Vuelos de madrugada, excursiones que parten a primera hora y cambios inesperados en los itinerarios están llevando a los hoteles a flexibilizar sus servicios. El breakfast to go gana espacio como una alternativa para quienes necesitan comenzar su jornada antes de que abra el buffet.
Para muchos viajeros, el día comienza antes de que el desayuno buffet de los hoteles comience a funcionar. Un vuelo de madrugada, una excursión a primera hora del día a un lugar emblemático de la naturaleza o itinerarios de viaje que sufren modificaciones de último momento, han llevado a muchos hoteles en el mundo a adaptar sus servicios de cocina para ofrecer alternativas que se adapten mejor a las necesidades de sus huéspedes.
Una de ellas son los desayunos para llevar o breakfast to go, servicio cada vez más común en la hotelería, sobre todo en lugares con atractivos naturales cercanos. En la ciudad de Punta Arenas, esta alternativa cobra especial relevancia en temporada alta, cuando muchos turistas parten muy temprano hacia la Patagonia chilena o a tomar un vuelo rumbo a la Antártida, cuyos horarios de salida suelen depender de las condiciones climáticas.
En el Hotel Almasur de Punta Arenas incorporaron el servicio desde sus inicios, precisamente para poder responder a estas situaciones. El hotel ofrece desayunos para llevar desde las 4:00 de la mañana, dirigido a huéspedes que deben salir antes de la apertura del buffet.
“Hoy la flexibilidad es cada vez más importante en la hotelería. En nuestro caso, buscamos que el desayuno pueda adaptarse a la rutina de cada huésped y que quienes necesitan comenzar su día más temprano puedan encontrar una alternativa de alimentación adecuada. El breakfast to go es una tendencia que se está viendo a nivel mundial”, señala David Ojeda, chef jefe del restaurante Surista de Hotel Almasur Punta Arenas.
El formato para llevar está diseñado para que los alimentos puedan consumirse fácilmente fuera del establecimiento, por lo que no incluye preparaciones calientes. Este desayuno debe ser solicitado con anticipación por los huéspedes y contempla yogur, frutas, barras y porciones individuales de cereal, leche, un sándwich de jamón y queso, además de opciones vegetarianas o veganas para los huéspedes que lo soliciten. Todo se prepara durante el mismo día para mantener la frescura de los productos.

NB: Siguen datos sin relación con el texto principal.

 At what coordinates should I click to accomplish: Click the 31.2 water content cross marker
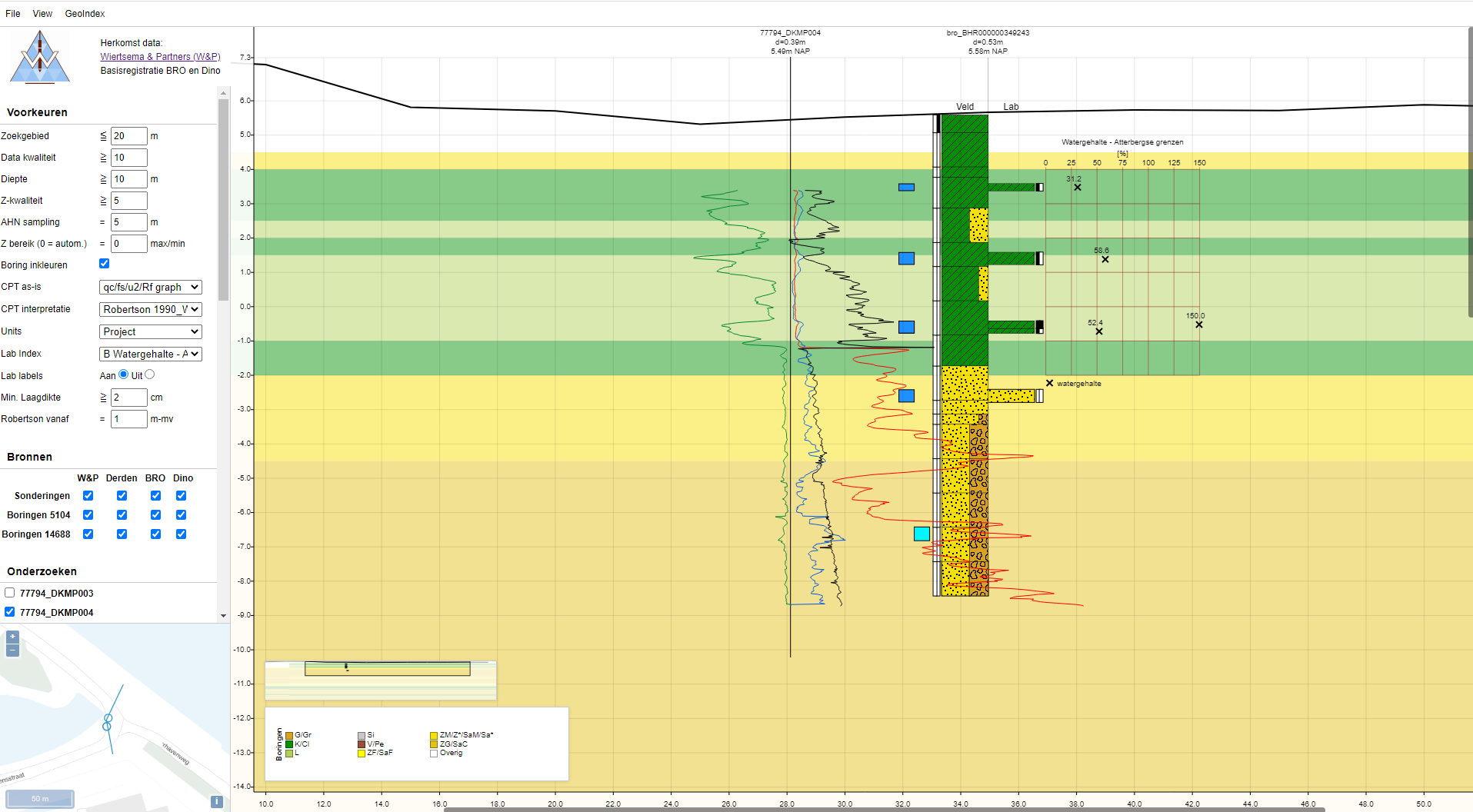[x=1078, y=188]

“En cuanto a la calidad, es exactamente la misma que ofrecemos en el desayuno buffet. Para poder entregar este tipo de alternativa desde tan temprano es fundamental contar con una cocina ágil, que nos permita responder a las distintas necesidades que van surgiendo durante la jornada”, puntualiza Ojeda.
Para quienes deben salir temprano, pero todavía tienen tiempo para desayunar en el hotel, Almasur cuenta además con un servicio de desayuno anticipado. Desde 4:00 o 5:00 de la mañana se habilita una versión reducida del buffet, con café, bollería, tostadas, jamón, queso y variedades de untables, entre otros productos, lo que permite a los huéspedes desayunar antes de que empiece el servicio habitual de las 7:00.
Además de entregar mayor flexibilidad a los turistas, los desayunos para llevar y el servicio anticipado tienen un impacto positivo en el funcionamiento del hotel. En los meses de mayor actividad turística, cuando aumenta el número de pasajeros y las salidas durante las primeras horas del día, estos formatos permiten distribuir mejor el flujo de personas y reducir el movimiento que luego se concentra en el buffet.
“A fin de cuentas, todas estas alternativas apuntan a entregar un mejor servicio. La idea es que la experiencia de quienes se alojan con nosotros pueda ajustarse de la mejor manera posible a cómo organizan sus viajes y actividades”, concluye Ojeda.